Spark also has a query plan optimizer, and uses map-side joins (referred to as broadcast joins) whenever it makes sense. I'm just curious what other differences architecturally in your opinion can result in a performance discrepancy?


While I cannot give a definitive answer because I am not an expert on Spark internals, my opinion is that the discrepancy results mainly from query and runtime optimization.

Apart from adding new features (e.g., ACID support), a lot of effort is still put into optimizing queries and runtime. In essence, Hive is a tool specialized for SQL, so it tries to implement all the optimizations you can think of in the context of executing SQL queries. For example, Hive implements vectorized execution, whose counterpart in Spark was implemented only in a later version (with the introduction on Tungsten IIRC). Hive even supports query re-execution: if a query fails with a fatal error like OOM, Hive re-generates a new query after analyzing the runtime statistics collected by then. The second query usually runs much faster, and you can also update the column statistics in Metastore.

In contrast, Spark is a general-purpose execution engine where SparkSQL is just an application. I remember someone comparing Spark to Swiss army knife, which enables you to do a lot of things easily, but is no match against specialized tools developed for a particular task. My (opinionated) guess is that SparkSQL will be replaced by Hive and Presto, and Spark streaming will be replaced by Flink.

━━━━━━━━━━

- Problem:
List every Hive feature that the Spark and Hive discussion above names as an example.

━━━━━━━━━━

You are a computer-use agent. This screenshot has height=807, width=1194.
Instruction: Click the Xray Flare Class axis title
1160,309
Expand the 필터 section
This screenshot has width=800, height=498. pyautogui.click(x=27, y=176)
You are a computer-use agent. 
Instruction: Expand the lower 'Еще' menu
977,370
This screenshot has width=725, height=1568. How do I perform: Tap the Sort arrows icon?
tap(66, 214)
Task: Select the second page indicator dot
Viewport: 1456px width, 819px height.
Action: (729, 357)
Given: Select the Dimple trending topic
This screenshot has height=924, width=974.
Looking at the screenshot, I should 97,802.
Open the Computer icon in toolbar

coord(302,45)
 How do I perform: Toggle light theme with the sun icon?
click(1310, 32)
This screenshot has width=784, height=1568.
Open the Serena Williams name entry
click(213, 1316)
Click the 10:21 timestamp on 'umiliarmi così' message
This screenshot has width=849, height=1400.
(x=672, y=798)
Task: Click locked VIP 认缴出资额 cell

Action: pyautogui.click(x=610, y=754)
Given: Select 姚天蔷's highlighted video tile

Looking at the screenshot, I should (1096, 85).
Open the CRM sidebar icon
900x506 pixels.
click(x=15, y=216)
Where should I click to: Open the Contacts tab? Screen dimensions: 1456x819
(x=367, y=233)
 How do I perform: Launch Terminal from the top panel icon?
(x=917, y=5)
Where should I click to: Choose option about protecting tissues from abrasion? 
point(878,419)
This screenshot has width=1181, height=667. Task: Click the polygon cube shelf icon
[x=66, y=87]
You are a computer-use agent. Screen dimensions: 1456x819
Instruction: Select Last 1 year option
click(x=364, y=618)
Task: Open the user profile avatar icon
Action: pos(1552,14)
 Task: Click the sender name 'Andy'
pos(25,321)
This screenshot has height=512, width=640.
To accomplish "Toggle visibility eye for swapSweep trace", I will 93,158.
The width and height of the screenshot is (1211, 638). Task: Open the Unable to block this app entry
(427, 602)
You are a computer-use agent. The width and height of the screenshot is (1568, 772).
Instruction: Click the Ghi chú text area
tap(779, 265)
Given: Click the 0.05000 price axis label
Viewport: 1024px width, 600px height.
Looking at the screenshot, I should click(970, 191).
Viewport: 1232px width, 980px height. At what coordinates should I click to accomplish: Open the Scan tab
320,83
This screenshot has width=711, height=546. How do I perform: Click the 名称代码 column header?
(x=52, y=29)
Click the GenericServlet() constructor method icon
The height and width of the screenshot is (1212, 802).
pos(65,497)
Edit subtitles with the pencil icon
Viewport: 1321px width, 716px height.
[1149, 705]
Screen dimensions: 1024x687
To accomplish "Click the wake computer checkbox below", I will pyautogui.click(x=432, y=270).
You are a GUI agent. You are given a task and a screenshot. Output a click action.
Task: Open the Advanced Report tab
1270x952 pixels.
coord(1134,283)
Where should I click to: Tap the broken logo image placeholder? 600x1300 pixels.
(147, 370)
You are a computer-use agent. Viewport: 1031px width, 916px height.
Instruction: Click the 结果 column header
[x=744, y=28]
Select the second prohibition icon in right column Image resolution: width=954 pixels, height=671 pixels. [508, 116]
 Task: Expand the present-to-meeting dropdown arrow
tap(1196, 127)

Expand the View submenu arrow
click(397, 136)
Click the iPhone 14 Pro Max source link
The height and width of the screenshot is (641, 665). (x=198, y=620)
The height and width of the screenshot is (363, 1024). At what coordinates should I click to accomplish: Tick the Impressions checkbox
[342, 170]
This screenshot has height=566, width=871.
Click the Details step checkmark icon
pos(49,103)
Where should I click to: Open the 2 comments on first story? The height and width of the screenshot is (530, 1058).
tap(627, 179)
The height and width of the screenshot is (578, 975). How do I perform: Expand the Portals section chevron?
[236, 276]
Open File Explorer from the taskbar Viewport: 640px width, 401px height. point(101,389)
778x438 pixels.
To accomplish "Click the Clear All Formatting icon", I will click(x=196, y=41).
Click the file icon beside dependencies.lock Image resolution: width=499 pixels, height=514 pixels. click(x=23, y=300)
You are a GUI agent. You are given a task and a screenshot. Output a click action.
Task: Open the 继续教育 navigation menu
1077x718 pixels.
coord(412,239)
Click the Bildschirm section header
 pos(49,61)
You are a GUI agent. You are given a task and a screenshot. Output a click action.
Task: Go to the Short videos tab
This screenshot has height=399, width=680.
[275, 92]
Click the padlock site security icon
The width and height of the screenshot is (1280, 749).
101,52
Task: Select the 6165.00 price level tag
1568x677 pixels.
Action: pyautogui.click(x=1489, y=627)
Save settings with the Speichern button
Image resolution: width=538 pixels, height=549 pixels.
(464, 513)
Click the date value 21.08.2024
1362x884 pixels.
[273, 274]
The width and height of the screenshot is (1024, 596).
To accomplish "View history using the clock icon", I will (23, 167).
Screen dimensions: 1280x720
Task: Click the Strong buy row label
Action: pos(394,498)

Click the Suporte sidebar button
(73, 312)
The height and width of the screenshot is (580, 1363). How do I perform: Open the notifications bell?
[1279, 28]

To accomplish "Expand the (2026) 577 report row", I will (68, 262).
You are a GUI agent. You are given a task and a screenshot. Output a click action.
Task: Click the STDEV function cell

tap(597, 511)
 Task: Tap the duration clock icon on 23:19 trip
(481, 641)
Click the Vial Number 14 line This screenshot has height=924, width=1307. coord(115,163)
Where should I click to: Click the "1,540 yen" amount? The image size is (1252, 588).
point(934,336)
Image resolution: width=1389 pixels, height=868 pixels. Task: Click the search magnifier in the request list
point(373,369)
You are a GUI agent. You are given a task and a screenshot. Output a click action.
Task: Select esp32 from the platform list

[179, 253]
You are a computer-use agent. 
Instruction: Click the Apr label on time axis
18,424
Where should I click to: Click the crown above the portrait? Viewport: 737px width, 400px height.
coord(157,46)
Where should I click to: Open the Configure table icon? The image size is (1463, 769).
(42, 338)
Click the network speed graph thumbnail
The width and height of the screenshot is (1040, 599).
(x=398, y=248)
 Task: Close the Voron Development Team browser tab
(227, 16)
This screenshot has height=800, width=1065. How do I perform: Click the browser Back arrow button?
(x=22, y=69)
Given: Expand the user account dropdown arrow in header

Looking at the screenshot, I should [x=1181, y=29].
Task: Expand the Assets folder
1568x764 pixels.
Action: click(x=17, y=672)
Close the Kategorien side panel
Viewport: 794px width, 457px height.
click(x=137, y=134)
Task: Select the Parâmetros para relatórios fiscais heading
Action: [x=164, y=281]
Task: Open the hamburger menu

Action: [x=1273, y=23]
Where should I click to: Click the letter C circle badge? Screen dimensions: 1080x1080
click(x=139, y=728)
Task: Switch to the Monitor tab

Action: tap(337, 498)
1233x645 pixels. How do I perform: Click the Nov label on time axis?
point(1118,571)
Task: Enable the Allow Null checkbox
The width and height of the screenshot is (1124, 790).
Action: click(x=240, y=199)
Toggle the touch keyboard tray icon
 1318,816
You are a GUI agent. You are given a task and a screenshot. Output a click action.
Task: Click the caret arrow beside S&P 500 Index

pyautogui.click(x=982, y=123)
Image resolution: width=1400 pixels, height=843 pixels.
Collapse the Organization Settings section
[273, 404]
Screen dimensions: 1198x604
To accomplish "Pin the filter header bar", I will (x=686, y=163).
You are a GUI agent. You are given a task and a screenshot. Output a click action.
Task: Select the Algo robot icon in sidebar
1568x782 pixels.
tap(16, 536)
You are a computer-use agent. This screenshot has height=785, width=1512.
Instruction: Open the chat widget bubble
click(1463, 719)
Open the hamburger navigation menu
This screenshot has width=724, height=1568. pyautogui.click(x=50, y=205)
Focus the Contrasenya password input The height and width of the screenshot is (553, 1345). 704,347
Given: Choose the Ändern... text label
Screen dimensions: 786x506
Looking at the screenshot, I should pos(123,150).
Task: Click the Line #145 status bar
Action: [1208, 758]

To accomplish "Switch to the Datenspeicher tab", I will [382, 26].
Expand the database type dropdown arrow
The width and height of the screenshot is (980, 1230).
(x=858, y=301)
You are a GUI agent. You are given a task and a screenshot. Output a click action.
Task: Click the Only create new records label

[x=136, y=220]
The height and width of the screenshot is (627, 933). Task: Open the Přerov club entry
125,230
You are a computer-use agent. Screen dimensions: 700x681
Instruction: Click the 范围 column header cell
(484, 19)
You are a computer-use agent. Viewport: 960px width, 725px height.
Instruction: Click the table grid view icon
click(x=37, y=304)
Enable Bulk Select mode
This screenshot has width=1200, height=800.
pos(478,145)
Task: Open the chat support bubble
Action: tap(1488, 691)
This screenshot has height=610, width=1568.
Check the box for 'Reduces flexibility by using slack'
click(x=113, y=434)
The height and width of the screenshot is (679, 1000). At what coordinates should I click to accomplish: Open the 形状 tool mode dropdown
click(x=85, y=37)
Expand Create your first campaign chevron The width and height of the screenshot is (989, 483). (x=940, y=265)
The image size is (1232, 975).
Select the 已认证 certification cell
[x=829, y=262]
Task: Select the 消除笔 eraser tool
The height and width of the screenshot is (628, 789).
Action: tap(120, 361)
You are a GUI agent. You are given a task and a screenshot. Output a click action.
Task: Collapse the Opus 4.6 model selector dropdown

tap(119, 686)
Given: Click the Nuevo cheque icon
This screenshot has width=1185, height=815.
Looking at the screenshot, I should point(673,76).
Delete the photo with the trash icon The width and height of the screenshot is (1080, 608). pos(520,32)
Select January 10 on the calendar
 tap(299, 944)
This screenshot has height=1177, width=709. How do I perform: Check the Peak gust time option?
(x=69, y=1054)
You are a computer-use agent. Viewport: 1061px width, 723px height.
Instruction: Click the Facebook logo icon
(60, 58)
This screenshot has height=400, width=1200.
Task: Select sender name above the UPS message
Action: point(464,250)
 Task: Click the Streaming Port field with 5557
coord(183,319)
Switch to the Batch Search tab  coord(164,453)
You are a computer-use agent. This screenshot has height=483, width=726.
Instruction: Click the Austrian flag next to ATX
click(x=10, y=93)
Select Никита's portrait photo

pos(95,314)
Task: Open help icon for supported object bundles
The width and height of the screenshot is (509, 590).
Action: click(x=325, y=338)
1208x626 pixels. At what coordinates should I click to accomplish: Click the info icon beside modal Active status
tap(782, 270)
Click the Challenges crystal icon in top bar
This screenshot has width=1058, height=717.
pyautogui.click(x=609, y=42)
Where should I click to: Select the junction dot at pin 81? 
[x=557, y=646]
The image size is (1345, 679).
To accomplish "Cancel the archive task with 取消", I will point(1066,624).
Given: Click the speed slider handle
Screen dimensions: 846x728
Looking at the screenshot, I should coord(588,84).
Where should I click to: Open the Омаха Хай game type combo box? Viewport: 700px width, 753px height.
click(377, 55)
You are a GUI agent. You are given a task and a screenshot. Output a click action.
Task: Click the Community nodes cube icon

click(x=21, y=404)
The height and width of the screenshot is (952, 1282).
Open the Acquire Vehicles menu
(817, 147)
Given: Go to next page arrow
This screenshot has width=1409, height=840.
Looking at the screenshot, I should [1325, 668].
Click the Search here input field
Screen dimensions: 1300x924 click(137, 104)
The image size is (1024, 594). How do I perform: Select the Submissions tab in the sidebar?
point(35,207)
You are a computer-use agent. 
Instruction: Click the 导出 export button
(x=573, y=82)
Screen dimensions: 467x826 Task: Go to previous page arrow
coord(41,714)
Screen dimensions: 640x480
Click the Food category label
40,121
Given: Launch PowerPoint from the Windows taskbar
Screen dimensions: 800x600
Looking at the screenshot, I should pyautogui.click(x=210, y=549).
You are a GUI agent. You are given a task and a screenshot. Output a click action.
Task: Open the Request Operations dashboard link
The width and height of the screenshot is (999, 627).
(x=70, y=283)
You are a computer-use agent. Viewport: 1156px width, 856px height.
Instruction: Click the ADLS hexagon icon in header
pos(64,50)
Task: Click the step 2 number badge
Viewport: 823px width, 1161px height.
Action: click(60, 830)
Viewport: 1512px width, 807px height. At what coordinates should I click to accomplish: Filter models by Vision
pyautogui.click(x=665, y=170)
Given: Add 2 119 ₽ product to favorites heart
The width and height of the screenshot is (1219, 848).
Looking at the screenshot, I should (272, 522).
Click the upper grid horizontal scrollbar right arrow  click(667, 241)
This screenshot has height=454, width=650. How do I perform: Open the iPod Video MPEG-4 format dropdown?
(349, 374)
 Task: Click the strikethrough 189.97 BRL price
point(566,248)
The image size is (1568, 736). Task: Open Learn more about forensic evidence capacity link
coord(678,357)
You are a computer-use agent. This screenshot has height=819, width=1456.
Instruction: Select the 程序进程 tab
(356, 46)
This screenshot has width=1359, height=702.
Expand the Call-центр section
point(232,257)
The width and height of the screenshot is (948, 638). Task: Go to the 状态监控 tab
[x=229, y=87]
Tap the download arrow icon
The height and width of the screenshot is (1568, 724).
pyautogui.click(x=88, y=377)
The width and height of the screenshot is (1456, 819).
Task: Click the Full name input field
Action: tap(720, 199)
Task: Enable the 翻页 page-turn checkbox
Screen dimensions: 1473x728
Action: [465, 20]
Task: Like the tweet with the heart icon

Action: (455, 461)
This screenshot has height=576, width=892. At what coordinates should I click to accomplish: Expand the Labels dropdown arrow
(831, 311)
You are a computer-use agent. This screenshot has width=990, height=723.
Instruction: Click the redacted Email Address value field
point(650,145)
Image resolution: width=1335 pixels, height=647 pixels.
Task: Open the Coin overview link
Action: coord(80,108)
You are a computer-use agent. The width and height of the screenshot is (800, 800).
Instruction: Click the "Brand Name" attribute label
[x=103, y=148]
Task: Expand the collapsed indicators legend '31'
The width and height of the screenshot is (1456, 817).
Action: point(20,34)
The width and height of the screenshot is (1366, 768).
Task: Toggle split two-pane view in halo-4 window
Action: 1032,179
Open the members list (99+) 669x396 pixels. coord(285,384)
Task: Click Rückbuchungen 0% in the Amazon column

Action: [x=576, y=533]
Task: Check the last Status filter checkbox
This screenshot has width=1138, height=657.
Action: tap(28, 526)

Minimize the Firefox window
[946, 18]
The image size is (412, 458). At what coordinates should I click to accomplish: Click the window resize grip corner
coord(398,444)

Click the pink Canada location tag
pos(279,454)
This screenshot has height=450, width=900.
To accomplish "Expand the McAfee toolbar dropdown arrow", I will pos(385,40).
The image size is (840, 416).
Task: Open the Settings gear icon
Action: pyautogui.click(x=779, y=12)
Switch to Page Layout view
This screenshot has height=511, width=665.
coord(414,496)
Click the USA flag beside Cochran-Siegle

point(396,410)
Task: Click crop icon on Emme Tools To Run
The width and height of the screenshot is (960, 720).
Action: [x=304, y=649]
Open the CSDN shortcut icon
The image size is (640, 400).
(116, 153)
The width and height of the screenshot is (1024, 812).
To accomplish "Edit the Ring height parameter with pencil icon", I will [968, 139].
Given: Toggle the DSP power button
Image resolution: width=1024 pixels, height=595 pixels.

━━━━━━━━━━

- Correct result:
ACID support, vectorized execution, query re-execution